Q: What was your first published sci-fi book and your background as a writer?

I started writing as soon as I was able to pick up a pencil. My first novel was about a kid who got kidnapped off a sailboat by some aliens who lived under the ocean. I started it when I was seven or eight. It was never published-or even finished--and the manuscript has since mysteriously vanished. If I saw it now, I'd probably be torn between embarrassment and fascination.

My second novel was about two magicians locked in an endless magical battle. I started writing it because at the time very little fantasy was available at my local library, and I wanted more. Even then, I realized my plot was a little thin and I added a subplot involving a third magician. I wrote it in pencil on brown notebook paper and kept it in a big black binder. I remember re-reading pieces of it and realizing my prose was clunky and even stupid, but I didn't know how to fix it. It frustrated me because I couldn't think of anything to do except keep writing. This solution was exactly the right one, but I didn't know it at the time. This was when I was fourteen.
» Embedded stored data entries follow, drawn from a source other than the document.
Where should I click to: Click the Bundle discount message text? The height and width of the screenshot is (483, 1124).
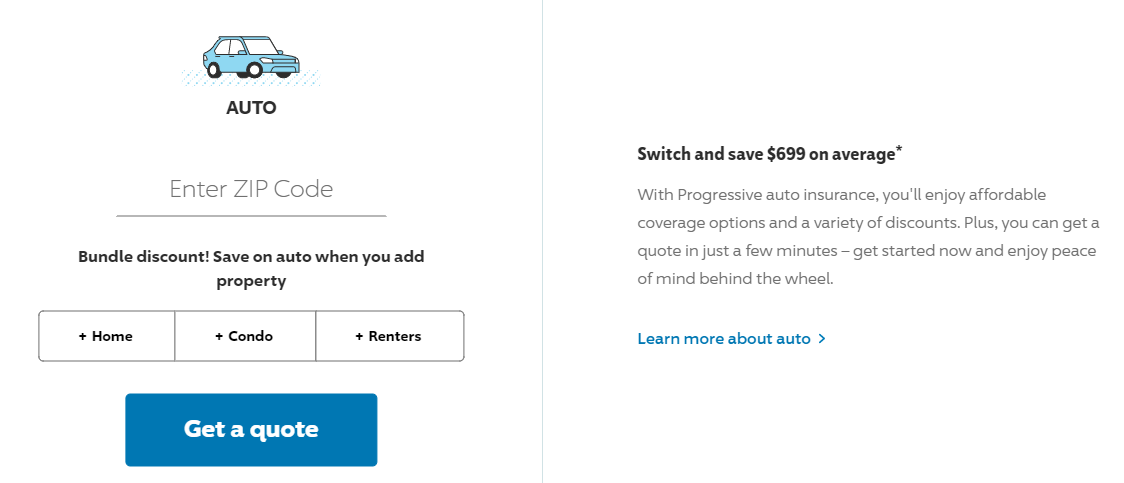click(x=251, y=268)
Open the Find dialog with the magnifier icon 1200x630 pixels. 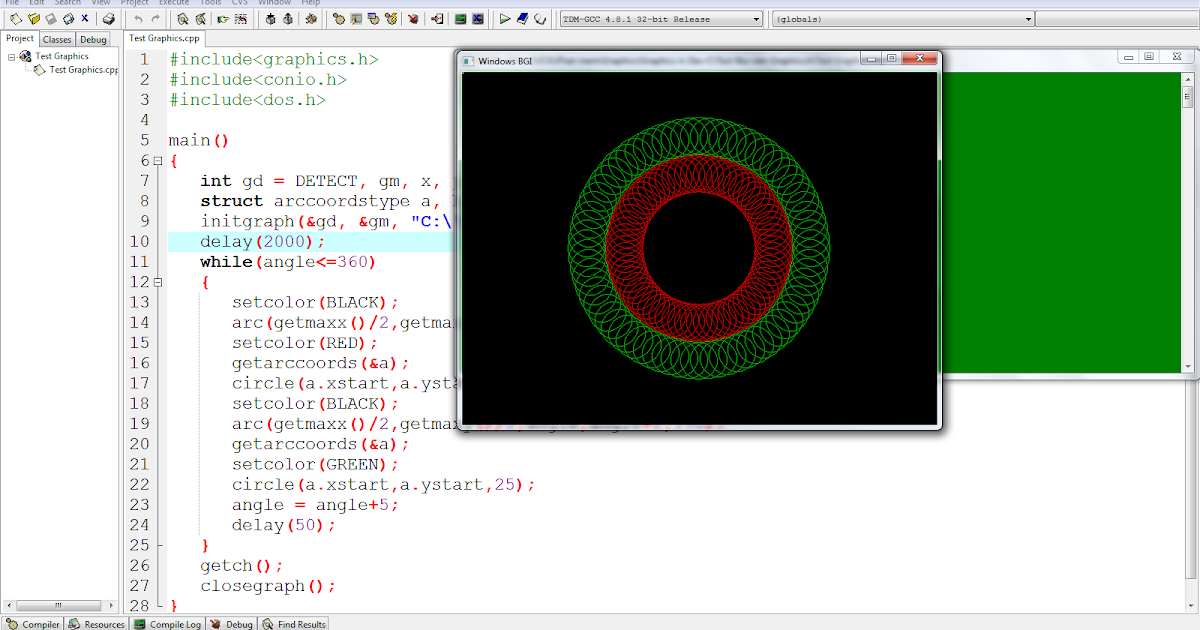coord(182,18)
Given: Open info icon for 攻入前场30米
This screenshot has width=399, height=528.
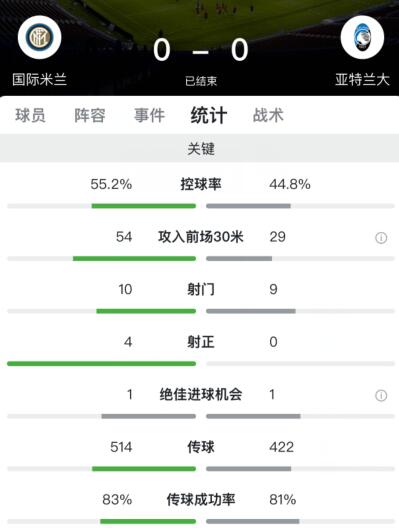Looking at the screenshot, I should (x=381, y=238).
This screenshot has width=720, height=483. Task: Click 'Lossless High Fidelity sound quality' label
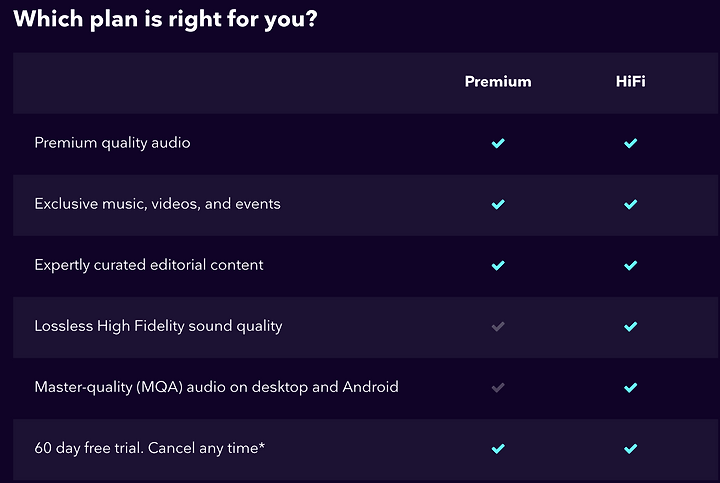tap(158, 326)
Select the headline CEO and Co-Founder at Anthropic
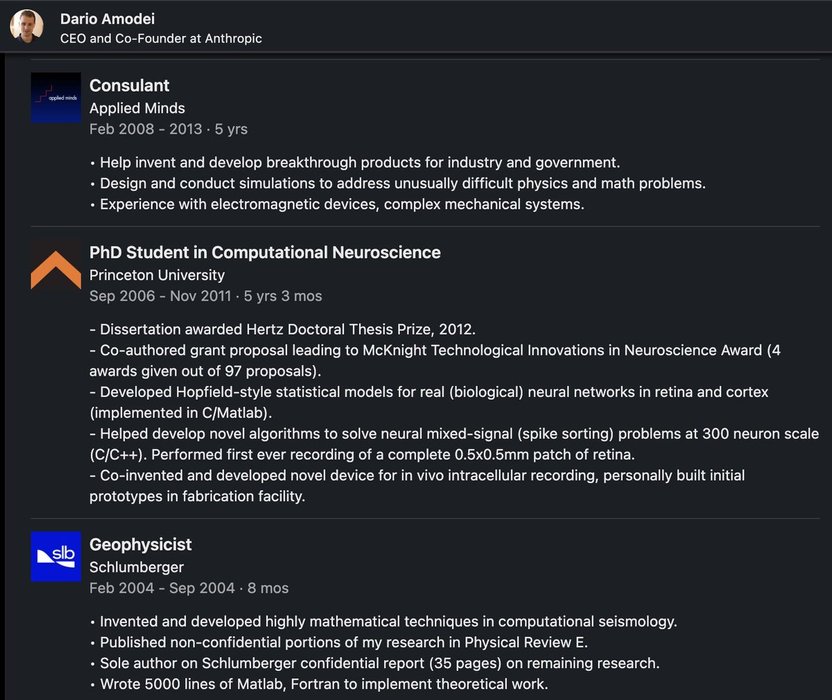The image size is (832, 700). (161, 38)
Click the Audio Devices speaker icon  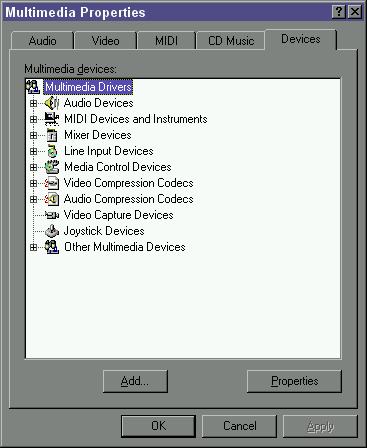pyautogui.click(x=52, y=103)
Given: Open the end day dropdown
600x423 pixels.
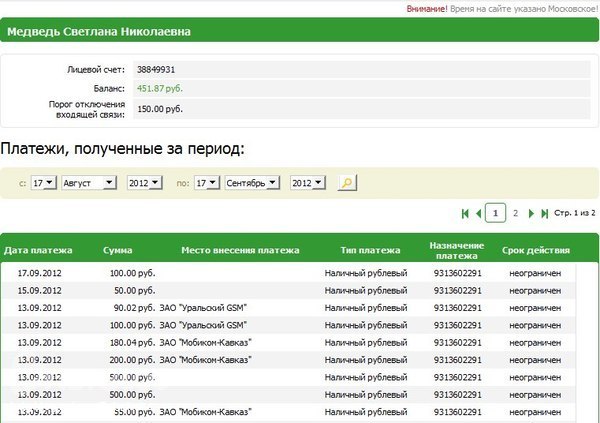Looking at the screenshot, I should point(206,183).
Over the next several years, I wrote the first few chapters of a bunch of different novels, all of them fantasy or science fiction, but I never finished any of them. That was probably for the best. One of them was about a boy who, at age eleven, discovered he was actually a wizard descended from a long line of wizards, and he would have to go to a special magical school. No lie! Though I had nothing on J.K. Rowling. This book was actually a major breakthrough for me because by then I had learned to type and actually started this book on my mother's old manual typewriter. (Personal computers back then weren't even on the radar screen.) I discovered what true speed could be, and after that, I never did anything by hand if I could help it.

Years later, in 1990, I was newly married and living in Ann Arbor, Michigan. A friend of mine by chance mentioned a role-playing game he played in which the local magical library was run by a dragon and the book were the dragon's hoard. The idea of a dragon having a hoard of books instead of gold stuck in my head and wouldn't go away. A couple days later, I sat down at my computer-which had a single disk drive and no hard drive back then-and in a single sitting wrote a short story using that idea. Over the next week, I gave it a major rewrite and several minor edits. Then, on a whim, I submitted it to Marion Zimmer Bradley for Sword and Sorceress IX. I did this because I had heard Marion would reject stories with comments, and I wanted to improve my writing. But to my complete astonishment, she bought the story instead. "Hoard" appeared in print a year later.

I started my first real novel-a science fiction book-in 1994. By now I had sold several short stories, most of them to Marion Bradley, but I really wanted to write novels. One day I got an idea for a character, and he wouldn't leave me alone. Lance had it all-he was fantastically good-looking, he was smart, he was athletic. But he was cripplingly shy and he stuttered. This poked at me. Why was he so shy? Why did he stutter? But most of all, why was he so good-looking? This was science fiction, after all, and I could ask cool questions like, "Is he handsome because he was born that way or because he was made that way?"

Someone who was made to be handsome was way more interesting than someone who was just born that way, especially once I started asking the other questions: "Who made him that way? And why? Did Lance want to be made good-looking?"

By the end of these mental gymnastics, I had someone I really wanted to write about. Trouble was, Lance had no story. What exactly was he supposed to do? Then, over vacation one year, I read Sybil, which is about a woman with multiple personalities. Sybil met Lance, and something went ping in my head. I had a story.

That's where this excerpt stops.